Headline in the Chicago Sun Times:
Parking meter deal keeps getting worse for city as meter revenues rise
This goes to the 2008 deal where Mayor Daley of Chicago basically sold (leased) the on street parking operation to a group of investors for just a tad over one billion dollars. The system was collecting about 30 million a year. The city received the billion and has be whining about the deal ever since.
As soon as the private sector took over the operation, the income began to skyrocket. Today the parking operation is generating about $130,000,000 per annum. But the rates have only doubled. So why is an extra 60 mil a year being collected?
The current mayor (Rahm Emmanuel) is complaining about the terms of the agreement. It seems that if the city decides to close a street or block some parking spaces (for a parade or whatever), then the city has to reimburse the private company that contracted for the parking system for the lost revenue. Politicos think this is unfair. Those of us who work for a living understand.
Let’s see. I’m leasing some space that you own. You decide a year later that some of the space is needed for other purposes. Now I can’t use that space. But I’m still supposed to pay for it? I don’t think so.
The real problem is two fold.
First, the city was not able to collect all the money from the parking operation nor able to efficiently write the citations required to force that collection. The private company understand that money and collecting same is important and does it.

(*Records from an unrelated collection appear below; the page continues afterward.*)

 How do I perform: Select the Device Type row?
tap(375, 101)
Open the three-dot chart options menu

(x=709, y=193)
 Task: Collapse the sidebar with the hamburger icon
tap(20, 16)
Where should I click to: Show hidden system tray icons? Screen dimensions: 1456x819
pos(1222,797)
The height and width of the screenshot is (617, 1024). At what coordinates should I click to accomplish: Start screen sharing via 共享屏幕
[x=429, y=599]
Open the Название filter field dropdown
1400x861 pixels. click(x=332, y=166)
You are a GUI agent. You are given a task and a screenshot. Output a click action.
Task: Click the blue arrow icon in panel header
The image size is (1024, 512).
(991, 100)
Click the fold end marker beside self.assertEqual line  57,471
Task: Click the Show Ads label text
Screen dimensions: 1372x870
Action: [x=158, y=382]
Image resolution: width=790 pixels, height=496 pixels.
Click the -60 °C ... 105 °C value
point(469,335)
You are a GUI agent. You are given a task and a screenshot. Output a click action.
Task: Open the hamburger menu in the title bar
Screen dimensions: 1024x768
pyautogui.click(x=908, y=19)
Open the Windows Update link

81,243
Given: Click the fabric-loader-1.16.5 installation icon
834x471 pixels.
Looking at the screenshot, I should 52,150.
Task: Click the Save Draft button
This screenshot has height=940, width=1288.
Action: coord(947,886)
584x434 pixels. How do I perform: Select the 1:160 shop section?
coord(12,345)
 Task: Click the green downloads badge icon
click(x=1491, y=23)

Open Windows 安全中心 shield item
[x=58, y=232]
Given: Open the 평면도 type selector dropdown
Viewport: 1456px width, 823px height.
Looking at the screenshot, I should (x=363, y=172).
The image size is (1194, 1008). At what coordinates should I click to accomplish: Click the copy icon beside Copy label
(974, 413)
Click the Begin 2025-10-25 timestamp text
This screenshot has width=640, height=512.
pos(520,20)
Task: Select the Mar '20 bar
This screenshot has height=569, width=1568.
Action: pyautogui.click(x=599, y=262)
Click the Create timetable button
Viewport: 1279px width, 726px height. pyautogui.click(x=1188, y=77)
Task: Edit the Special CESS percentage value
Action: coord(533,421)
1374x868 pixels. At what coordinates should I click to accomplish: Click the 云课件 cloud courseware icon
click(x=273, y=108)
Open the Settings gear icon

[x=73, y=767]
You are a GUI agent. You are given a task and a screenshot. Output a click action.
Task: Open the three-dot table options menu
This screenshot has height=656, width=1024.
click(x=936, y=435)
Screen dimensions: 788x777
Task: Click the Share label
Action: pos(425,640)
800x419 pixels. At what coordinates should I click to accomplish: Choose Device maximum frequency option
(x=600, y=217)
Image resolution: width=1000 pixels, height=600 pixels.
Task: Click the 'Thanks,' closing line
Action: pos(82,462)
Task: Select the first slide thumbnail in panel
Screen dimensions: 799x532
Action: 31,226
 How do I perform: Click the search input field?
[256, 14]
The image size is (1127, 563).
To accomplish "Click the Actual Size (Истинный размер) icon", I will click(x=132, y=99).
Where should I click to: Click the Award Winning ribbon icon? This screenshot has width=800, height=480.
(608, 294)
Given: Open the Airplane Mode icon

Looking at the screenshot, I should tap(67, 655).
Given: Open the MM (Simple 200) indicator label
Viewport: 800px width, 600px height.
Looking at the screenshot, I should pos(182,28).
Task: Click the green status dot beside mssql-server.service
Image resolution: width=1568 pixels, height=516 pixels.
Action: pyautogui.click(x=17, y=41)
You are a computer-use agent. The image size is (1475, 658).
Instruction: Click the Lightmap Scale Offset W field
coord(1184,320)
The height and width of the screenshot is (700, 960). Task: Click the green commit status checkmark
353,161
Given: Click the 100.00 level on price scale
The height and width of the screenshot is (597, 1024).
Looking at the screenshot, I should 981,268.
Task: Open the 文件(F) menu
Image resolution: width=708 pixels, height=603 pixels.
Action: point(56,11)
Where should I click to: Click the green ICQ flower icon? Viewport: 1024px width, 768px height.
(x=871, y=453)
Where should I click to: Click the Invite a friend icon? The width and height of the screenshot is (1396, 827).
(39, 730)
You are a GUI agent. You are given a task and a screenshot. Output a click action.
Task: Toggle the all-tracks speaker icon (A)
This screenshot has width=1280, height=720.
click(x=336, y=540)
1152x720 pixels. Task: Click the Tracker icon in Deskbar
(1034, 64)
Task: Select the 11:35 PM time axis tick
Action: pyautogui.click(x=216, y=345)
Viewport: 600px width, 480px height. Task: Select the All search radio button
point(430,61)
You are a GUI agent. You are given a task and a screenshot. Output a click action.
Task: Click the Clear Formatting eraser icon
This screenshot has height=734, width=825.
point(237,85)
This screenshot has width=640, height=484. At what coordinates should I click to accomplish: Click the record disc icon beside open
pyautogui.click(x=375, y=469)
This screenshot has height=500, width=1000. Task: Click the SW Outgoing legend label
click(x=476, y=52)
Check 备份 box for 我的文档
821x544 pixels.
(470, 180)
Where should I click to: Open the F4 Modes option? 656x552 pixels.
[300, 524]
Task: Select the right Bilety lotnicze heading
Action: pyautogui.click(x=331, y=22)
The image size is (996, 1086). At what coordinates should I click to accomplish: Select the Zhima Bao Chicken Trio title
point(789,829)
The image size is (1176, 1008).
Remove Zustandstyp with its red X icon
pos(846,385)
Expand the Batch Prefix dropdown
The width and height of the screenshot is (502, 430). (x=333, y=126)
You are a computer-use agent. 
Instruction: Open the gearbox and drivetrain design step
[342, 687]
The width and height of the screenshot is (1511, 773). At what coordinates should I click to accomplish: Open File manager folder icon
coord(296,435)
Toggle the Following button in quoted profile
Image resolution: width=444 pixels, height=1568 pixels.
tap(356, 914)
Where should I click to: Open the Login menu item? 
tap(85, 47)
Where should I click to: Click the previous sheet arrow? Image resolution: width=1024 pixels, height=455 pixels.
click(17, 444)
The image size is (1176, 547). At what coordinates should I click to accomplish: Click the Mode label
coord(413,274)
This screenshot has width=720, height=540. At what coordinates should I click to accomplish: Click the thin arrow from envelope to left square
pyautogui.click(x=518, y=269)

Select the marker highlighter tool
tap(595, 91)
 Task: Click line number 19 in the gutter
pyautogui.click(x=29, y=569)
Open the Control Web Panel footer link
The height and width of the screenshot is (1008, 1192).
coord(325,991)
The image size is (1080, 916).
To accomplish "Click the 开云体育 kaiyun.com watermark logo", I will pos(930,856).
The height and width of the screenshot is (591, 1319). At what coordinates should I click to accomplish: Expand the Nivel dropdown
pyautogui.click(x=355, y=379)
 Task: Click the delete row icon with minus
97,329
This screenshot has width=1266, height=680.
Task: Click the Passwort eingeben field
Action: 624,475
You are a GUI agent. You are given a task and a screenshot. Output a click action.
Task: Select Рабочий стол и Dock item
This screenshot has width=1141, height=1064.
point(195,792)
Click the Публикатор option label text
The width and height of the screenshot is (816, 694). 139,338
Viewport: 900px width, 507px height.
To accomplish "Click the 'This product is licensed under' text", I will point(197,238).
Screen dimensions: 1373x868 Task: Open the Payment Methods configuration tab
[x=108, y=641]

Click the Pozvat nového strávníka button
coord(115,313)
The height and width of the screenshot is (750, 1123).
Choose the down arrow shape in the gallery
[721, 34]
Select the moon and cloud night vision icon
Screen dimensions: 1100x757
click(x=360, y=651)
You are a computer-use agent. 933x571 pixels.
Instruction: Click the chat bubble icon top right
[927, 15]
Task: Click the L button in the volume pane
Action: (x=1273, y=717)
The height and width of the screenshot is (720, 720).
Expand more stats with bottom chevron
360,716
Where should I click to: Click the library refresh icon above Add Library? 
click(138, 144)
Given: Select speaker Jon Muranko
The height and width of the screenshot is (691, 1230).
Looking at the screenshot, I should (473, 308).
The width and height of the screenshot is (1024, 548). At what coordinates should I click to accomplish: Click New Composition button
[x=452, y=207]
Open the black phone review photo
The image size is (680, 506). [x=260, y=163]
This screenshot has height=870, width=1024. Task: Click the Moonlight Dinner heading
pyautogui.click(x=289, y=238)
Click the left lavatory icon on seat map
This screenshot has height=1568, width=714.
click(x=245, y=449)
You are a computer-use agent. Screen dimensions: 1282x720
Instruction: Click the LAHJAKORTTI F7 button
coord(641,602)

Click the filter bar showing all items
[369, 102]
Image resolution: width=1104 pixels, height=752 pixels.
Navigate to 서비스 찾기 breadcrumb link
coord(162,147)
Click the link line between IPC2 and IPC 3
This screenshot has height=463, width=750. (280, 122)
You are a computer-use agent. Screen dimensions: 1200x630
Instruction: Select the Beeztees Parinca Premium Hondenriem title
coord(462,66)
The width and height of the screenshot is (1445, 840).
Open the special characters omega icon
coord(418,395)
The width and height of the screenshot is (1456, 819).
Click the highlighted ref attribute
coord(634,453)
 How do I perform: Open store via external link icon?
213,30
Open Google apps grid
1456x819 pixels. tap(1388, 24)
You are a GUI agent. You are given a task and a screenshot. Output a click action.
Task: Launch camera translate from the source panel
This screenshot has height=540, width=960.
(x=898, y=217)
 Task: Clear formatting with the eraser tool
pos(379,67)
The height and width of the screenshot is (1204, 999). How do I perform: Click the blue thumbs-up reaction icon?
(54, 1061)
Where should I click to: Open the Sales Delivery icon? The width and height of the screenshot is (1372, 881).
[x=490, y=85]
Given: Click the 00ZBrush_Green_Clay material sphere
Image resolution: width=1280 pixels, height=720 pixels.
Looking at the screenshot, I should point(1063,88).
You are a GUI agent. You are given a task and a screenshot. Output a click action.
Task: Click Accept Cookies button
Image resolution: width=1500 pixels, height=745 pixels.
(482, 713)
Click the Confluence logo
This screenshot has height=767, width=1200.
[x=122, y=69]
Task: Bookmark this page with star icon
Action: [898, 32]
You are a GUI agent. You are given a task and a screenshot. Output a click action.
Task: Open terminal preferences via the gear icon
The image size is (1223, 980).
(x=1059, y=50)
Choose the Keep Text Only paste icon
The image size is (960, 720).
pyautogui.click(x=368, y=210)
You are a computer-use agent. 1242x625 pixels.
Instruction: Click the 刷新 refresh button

Second, it is extremely difficult for politicians to raise parking fees. It takes a lot of political will. Private companies, particularly if there is no competition, can do so at will. Understand however, that they didn’t do so at will. The schedule for fee increases, at least for the first few years, was built into the contract. All agreed to up front by the city of Chicago in exchange for one billion dollars.
The citizens of the windy city are upset. The deal was inked basically in the dark of night, shepherded through the approval process in two weeks. Now those same citizens are complaining about the deal and continue to do so.
Hizzonner the Mayor says it’s not his fault. He was not in office at that time. That well oiled machine that makes Chicago “the city that works” didn’t think the deal was important enough to see the light of day, and after all, 30 million a year isn’t that much when compared to a billion.
Did Chicago get screwed? No, of course not. They sold an asset, got paid, and have to live with the result.
The deal isn’t changing as the headline in the Sun Times says. The efficient private sector is doing what it always does. Its maximizing the bottom line. Cities should take a lesson from that.